Bence bir diğer önemli ziyaret edilmesi gereken yer, Kazimierz! Tüm Polonya’nın en eski ve en önemli Yahudi yerleşim bölgelerinden biri olarak anılıyor, mahallenin neredeyse her köşesinde bir detay/hikaye anlatan rehberler görüyorsunuz. 14. yy’da Kral Kazimierz tarafından kurulmuş bu mahalle, sonra malumunuz Nazilerin baskıları, Holokost nedeniyle mahalledeki Yahudi nüfusu büyük ölçüde azalmış. Taa ortaçağdan 2024 yılına uzanan mahallenin kendine özgü atmosferi, sinagoglar, meydanlar ve dar sokaklar çok güzel bence. ”The Pianist”ın bir kısmı burada çekilmiş, ve Spielberg’in “Schindler’in Listesi” filmine ilham kaynağı olan Oskar Schindler’in fabrikası da şehirdeki önemli ziyaret noktalarından biri haline gelmiş. Ve konusu gelmişken, Avrupa tarihinin en insanlık dışı yerlerinden biri olan Auschwitz, Krakow’a çok az uzaklıkta mutlaka ziyaret edilmesi gereken bir yer bence, ama itiraf etmeliyim ki birazcık okuduktan sonra ben o cesareti henüz kendimde bulamadım.
Polonya sınırları içindeyseniz öğünlerden en az biri ‘pierogi’ olmalıdır kanaatindeyim, bence risksiz bir otantik yemek seçimidir, sizi üzme ihtimali de düşüktür. Şehirde pierogi yenebilecek bir çok lokal restoran var, ama biz bu seferlik bir taneye gittik diğerlerini deneme fırsatımız olmadığından Krakow için kıyas yapamıyorum. ”Pierogarnia Krakowiacy” en popüler yerlerden ve meydana inanılmaz yakın olan minimum 2 şubesi var.
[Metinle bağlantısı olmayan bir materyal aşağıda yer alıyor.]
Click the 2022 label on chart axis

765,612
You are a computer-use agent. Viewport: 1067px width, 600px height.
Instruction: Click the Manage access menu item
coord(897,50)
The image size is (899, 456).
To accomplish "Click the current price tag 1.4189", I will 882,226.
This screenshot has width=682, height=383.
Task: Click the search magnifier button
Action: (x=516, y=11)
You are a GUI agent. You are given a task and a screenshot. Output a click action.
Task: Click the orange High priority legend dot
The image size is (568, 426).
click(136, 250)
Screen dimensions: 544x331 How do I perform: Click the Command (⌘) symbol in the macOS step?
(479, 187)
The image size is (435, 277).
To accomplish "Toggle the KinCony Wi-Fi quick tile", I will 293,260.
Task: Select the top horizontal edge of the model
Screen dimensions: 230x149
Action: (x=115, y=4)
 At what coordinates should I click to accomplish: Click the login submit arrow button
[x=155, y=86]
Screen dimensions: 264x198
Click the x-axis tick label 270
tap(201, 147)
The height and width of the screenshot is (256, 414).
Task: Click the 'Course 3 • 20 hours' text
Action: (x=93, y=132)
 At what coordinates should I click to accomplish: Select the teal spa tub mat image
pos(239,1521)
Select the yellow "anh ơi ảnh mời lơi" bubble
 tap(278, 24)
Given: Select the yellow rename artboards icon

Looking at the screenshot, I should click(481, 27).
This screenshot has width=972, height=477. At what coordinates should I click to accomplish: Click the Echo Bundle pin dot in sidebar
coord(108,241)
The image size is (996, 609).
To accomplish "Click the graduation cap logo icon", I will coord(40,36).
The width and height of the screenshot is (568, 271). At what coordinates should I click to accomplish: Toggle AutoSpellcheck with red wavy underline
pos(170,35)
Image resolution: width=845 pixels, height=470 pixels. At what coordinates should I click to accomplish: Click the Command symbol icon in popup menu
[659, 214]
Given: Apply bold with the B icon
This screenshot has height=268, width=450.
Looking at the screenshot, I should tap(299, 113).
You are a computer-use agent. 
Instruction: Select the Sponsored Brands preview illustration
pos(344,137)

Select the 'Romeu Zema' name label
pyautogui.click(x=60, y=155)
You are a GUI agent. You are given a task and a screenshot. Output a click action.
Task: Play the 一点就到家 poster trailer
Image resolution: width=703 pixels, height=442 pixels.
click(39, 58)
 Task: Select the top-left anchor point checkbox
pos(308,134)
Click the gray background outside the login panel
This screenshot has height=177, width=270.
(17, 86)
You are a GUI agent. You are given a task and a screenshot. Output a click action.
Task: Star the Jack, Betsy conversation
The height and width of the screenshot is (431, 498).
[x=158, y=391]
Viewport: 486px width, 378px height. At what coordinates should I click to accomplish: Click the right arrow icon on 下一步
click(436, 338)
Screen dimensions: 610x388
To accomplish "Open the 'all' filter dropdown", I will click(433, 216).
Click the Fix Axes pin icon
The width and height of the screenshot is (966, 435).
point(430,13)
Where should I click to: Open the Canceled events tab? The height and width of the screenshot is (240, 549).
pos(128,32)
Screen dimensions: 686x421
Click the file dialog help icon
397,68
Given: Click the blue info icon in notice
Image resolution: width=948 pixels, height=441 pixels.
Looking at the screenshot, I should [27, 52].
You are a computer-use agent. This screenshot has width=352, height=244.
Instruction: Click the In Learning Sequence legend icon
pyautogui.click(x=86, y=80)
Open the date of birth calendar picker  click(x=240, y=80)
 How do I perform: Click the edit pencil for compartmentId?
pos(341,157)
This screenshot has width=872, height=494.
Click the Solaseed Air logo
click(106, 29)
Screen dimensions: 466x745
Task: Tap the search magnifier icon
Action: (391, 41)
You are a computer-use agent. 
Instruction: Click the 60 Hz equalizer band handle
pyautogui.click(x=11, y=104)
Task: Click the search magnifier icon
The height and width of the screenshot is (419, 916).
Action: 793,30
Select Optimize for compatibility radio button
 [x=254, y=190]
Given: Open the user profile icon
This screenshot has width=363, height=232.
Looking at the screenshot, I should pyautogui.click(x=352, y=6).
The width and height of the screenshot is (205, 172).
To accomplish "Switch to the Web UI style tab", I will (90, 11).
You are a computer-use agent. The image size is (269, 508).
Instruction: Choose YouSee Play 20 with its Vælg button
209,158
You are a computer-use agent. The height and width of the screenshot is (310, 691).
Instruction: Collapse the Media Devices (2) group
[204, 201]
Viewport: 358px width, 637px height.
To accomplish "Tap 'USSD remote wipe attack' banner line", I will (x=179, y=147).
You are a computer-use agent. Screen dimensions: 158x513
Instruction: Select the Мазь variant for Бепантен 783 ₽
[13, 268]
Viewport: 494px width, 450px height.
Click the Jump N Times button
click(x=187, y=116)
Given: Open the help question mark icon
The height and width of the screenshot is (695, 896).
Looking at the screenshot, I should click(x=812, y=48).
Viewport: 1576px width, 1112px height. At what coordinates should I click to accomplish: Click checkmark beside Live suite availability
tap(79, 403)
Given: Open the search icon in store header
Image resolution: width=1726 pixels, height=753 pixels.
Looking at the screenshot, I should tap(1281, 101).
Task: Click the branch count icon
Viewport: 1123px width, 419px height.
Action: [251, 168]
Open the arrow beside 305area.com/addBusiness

Hava ölümcül soğuk değilse, sokakta ayakta durarak ”zapikanka” yenmelidir, bence bu da risksiz bir sokak lezzetidir. Pijalnia Wódki I Piwa, Polonya’nın birçok şehrinde (en azından benim bulunduklarımda) şubesi olan bar/pub, biz her Polonya ziyaretinde minimum 1 kez uğrayıp kendi yaptıkları limonlu vodkadan içmiş bulunuruz, bu sefer de bu ritüel devam etti. Ek olarak, Kinki Ramen tamamen tesadüfen araştırmadan girdiğimiz bir ramenciydi ve tam bir şanstı, gerçekten 8/10 veriyorum. Ek olarak, Polonya Krakow- Asya mutfağı bu yazı nereye gidiyor, bu konu ne alaka ama konusu gelmişken yazmak isterim ki hayatımdaki ilk hotpot deneyimini yaşadığım şehir de Krakow’dur, mekan da Urara Sushi& Shabu Shabu & Hot Pot, bu da bir öneridir. Herbaciarnia Czajownia, zibilyon çesit dünyanın dört bir yanından çay bulup deneyebileceğiniz sakin bir çaycı, Yahudi Mahallesinin göbeğindeydi ama bir tık dışına taşınmış yine de yakın, tamamen tesadüfen keşfettik burayı da. Pożegnanie z Afryką, da yine binbir çeşit kahve bulabileceğiniz, ne içeceğinize karar verirken epey vakit harcayacağınız Old Town’ın dibinde minik bir kahveci.
Yazı yine beklediğimden uzun oluverdi… Eğer buraya kadar okuduysanız çok teşekkür eder, dünyanın en güzel yerlerine, en sevdiklerinizle, ve sağlıkla sık sık seyahat etmenizi dilerim.